9h. Autoroute jusqu'à Megalopolis, superbe (l'autoroute, pas Megalopolis: centrale nucléaire et fils électriques), vide, coupée de péages et de tunnels. A partir de Mégalopolis, petites routes "pitto" vers Bassae. Comme l'autre jour vers Thèbes, cela n'en finit pas, mais cette fois-ci, nous sommes prévenus, et c'est vraiment très joli, sauvage, route en lacets, passagers qui protestent (la route est étroite, les virages serrés, le revêtement inégal), le copilote interprète passablement la carte mystérieuse. J'ai pris le parti de conduire "à la grecque", selon mes nécessités, par exemple ralentissant sans vergogne pour lire les panneaux en grec (le déchiffrage n'est pas rapide) ou même m'arrêtant une fois à une fourche le temps de décider de la direction.
La plus belle surprise de ce voyage est Karytaina aperçue à l'horizon. Le château sur les hauteurs appartenait au fief de Hugues de Bruyères (1209) (Ah, ce nom…!), nous dit le Guide bleu, qui précise (mais nous sommes passés là par hasard et je ne le lirai qu'après) «l'un des plus pittoresques villages d'Arcadie». Magnifique et perdu.
Nous montons vers les nuages et l'orage, quelques gouttes, nous suivons un camion chargé de graviers, je le double (j'adore conduire en montagne, c'est fun, H. est mort de peur), pause pipi, à deux pas du camion une file d'énormes fourmis noires va et vient le long d'un étroit sentier à leur mesure. Je dépose un raisin (de Corinthe) sur leur chemin, nous les observons avec curiosité.
Déception, elles ne s'y intéressent pas et le contournent. Plus tard il me faudra convenir que nous sommes déformés par les dessins animés et que nous avons vraiment cru qu'elles le chargeraient sur leurs épaules en chantant.
Un instant deux ou trois fourmis s'y intéressent, nous pensons qu'elles vont le découper et l'emporter par morceaux. Mais non. Vont-elles en référer à l'intérieur de la fourmilière? Nous ne le saurons jamais, nous devons repartir.
O. claque la portière passager avant, H. hurle.
La porte a claqué franchement, le hurlement a été immédiat, le claquement a été si franc que j'imagine aussitôt de ma place de chauffeur la main broyée, coupée. O. a claqué la porte sur les doigts de H. qui montait à l'arrière en s'aidant de l'encadrement de la porte avant. Heureusement seuls les doigts ont pris, non pas métal contre métal mais métal contre caoutchouc (le joint), la douleur est intense, doigts gourds et choc d'adrénaline; H. ne pourra pas conduire, mais rien n'est cassé. J'ai eu vraiment peur, je ne sais pas ce que nous aurions fait: village suivant pour appeler un hôpital? Retour à Mégalopolis (une heure ou plus de trajet sur des petites routes?)

* Consigne 1:
Répondez brièvement à ces questions sur le texte source.
(a) Jusqu'à quelle ville le trajet se fait-il par l'autoroute ?
(b) D'après le Guide bleu, au fief de qui appartenait le château de Karytaina ?
(c) Quand la portière a claqué, contre quoi les doigts de H. ont-ils été pris ?
* Consigne 2:
Recopiez le passage du texte source qui commence par « Nous montons vers » et se poursuit jusqu'à « épaules en chantant. ».

* Enregistrements fournis:
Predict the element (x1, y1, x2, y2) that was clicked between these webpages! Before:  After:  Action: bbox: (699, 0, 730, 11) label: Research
--
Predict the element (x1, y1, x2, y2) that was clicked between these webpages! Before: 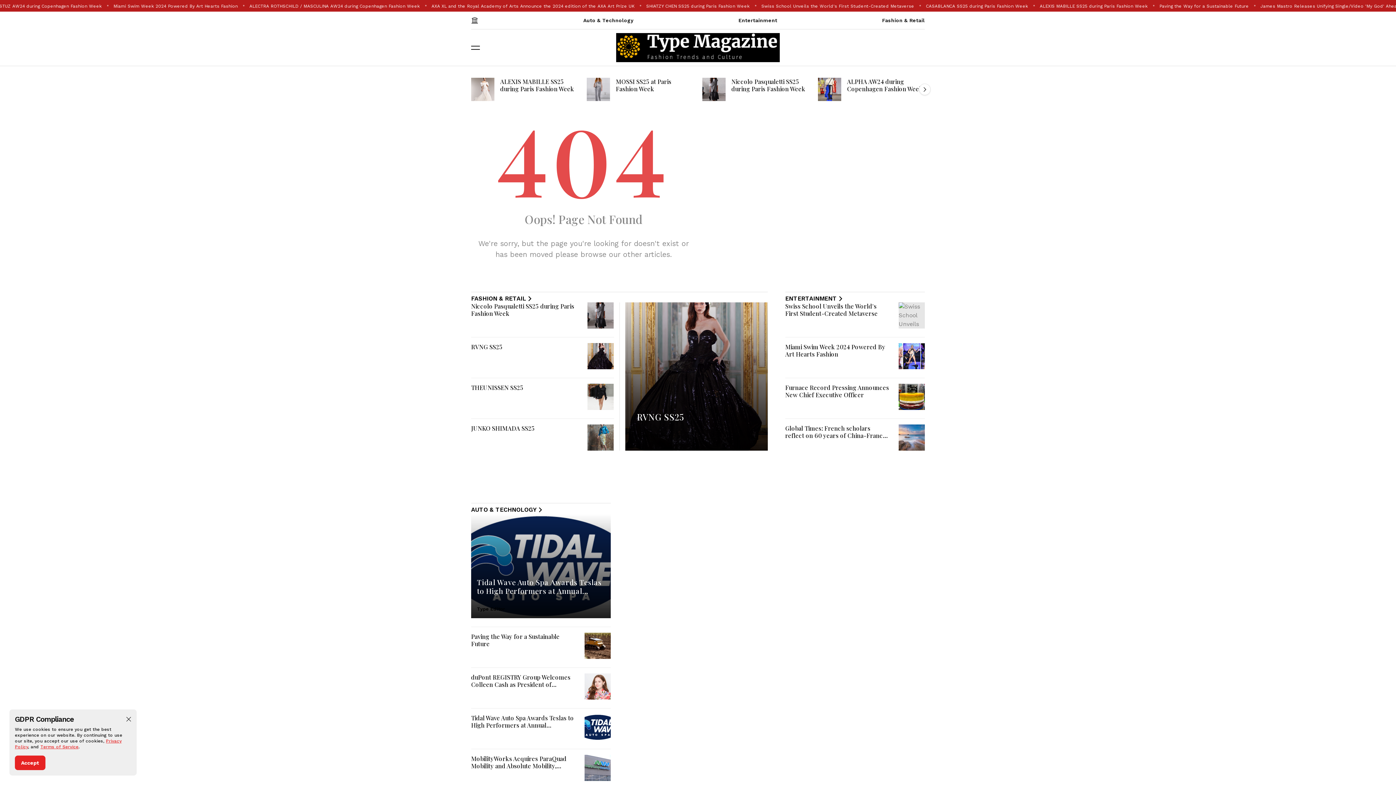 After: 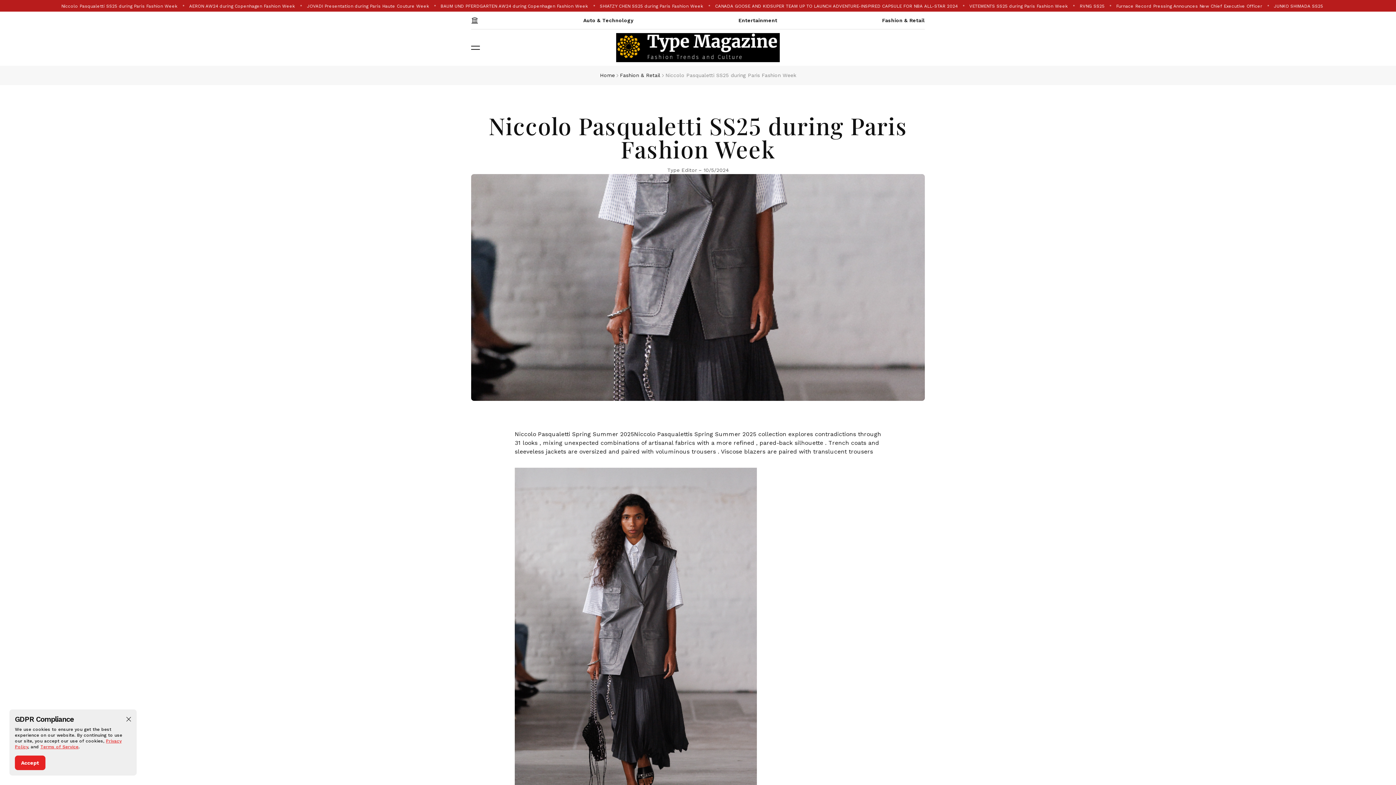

* Corrigé 1:
(a) Jusqu'à Megalopolis.
(b) Au fief de Hugues de Bruyères (1209).
(c) Métal contre caoutchouc, c'est-à-dire contre le joint.

* Corrigé 2:
Nous montons vers les nuages et l'orage, quelques gouttes, nous suivons un camion chargé de graviers, je le double (j'adore conduire en montagne, c'est fun, H. est mort de peur), pause pipi, à deux pas du camion une file d'énormes fourmis noires va et vient le long d'un étroit sentier à leur mesure. Je dépose un raisin (de Corinthe) sur leur chemin, nous les observons avec curiosité.
Déception, elles ne s'y intéressent pas et le contournent. Plus tard il me faudra convenir que nous sommes déformés par les dessins animés et que nous avons vraiment cru qu'elles le chargeraient sur leurs épaules en chantant.